A rope attached to the front of that original snowboard helped the rider keep his balance, and made it easier to tote the board back up hill.
"Pull up on the rope and that was your brake," Burgeson adds. Riders also carried a stick in their other hand to help them balance.
When Burgeson and his wife, Norma, raised their daughters Stephanie and Jeni, the family favored their big, wooden toboggan, traditional skies or more modern saucers and sleds over the old bunker.
"It's kind of dangerous for kids to do," Burgeson says. "It was kind of stuck away and not used very much."
It wasn't until the last Winter Olympics, when Sports Illustrated ran a story about snowboarding that credited his father and uncles with inventing the first snowboard that Burgeson realized the importance of what he had.
"The patent didn't make anything for anybody," says Burgeson, who is fine with that. "Money isn't everything."
Looking through old family movies, he discovered an 8 mm film of the three inventors hopping on the board to zip down the hills and between the trees of a DuPage County country club.
"It was a marketing movie, more or less," Burgeson says of the 71-year-old film, "and it is pretty cool."
The trio in the movie mostly go straight down hill, but their patent notes the board can be used for "jumping."
"I'll tell you, the sport has come a long way," says Burgeson, still gushing about gold-medalist Shaun White's gravity-defying twists and turns. "How they balance and do all this is beyond me."
A soccer player in high school and as an adult until he blew out his knee during a game at age 42, Burgeson understands athletes who push it a bit. As a grade-schooler, he fashioned a pole vault out of bamboo and cleared 7 feet during his playground jumps.
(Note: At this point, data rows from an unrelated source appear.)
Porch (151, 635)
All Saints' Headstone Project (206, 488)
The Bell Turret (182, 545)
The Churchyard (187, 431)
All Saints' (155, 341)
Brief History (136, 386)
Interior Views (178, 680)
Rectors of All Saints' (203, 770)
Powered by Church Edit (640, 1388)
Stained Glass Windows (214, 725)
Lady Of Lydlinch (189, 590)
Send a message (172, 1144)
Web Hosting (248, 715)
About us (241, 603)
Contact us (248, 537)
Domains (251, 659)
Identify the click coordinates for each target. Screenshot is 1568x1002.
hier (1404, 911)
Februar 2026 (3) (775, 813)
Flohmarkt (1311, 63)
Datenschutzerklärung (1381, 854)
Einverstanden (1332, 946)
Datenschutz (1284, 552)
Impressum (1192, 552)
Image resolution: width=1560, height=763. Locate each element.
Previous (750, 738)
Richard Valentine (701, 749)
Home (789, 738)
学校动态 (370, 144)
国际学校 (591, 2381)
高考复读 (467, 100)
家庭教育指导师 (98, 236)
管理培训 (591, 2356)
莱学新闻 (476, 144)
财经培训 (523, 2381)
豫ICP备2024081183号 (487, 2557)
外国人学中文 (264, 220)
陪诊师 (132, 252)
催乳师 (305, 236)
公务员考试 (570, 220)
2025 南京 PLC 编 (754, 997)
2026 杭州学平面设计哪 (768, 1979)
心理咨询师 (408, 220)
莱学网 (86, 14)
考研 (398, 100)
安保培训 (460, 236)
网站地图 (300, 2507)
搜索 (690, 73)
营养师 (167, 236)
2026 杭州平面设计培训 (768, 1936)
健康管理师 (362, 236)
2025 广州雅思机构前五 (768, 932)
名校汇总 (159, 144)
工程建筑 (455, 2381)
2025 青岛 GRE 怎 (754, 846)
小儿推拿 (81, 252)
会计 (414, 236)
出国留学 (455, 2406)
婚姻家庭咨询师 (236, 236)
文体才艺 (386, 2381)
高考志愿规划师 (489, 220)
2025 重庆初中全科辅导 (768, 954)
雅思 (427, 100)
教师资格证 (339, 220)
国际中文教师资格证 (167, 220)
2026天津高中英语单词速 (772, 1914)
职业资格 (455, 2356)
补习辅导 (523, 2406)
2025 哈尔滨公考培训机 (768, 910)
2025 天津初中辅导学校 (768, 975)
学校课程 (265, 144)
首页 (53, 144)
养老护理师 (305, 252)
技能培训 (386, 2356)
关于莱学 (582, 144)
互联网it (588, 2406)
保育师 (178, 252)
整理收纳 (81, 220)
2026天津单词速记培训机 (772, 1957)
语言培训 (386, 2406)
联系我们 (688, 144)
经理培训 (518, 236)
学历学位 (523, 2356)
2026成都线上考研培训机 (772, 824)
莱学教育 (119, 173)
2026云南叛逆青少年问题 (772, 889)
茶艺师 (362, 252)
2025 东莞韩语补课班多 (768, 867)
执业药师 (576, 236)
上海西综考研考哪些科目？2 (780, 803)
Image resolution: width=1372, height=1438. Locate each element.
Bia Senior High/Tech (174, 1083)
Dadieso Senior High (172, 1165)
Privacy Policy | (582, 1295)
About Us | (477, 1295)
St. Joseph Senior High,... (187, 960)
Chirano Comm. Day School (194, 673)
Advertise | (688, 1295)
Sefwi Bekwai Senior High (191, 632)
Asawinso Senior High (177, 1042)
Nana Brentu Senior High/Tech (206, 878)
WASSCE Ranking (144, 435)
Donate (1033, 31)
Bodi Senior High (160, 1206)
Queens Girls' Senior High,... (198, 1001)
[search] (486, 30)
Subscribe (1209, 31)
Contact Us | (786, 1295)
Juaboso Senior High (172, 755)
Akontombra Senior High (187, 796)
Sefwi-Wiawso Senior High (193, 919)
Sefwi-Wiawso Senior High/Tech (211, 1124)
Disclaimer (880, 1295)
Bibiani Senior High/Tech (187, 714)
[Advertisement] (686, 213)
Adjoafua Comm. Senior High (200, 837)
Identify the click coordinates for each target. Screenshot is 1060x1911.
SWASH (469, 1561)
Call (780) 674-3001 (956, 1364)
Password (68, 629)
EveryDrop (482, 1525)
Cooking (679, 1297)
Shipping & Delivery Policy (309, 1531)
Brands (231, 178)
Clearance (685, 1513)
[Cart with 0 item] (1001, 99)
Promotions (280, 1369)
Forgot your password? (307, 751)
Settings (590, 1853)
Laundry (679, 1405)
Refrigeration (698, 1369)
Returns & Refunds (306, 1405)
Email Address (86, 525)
He went on to pole vault in high school.
Burgeson's 10-year old grandson, Jake Pastors, now says snowboarding is his favorite sport. Granddaughters Abby Pastors, 10, and Dylan Marie Dorn, 6, might grow to like it as much.
"I've never been on a (modern) snowboard," says Burgeson. He gave up skiing after his knee surgery, and hasn't taken a ride on his old bunker since the 1960s. But his bunker mentality surfaces and his eyes gleam as he imagines what his childhood might have been like if those fiberglass, space-age boards had existed.
"Oh, of course," Burgeson says with a grin. "I'd have been on a snowboard."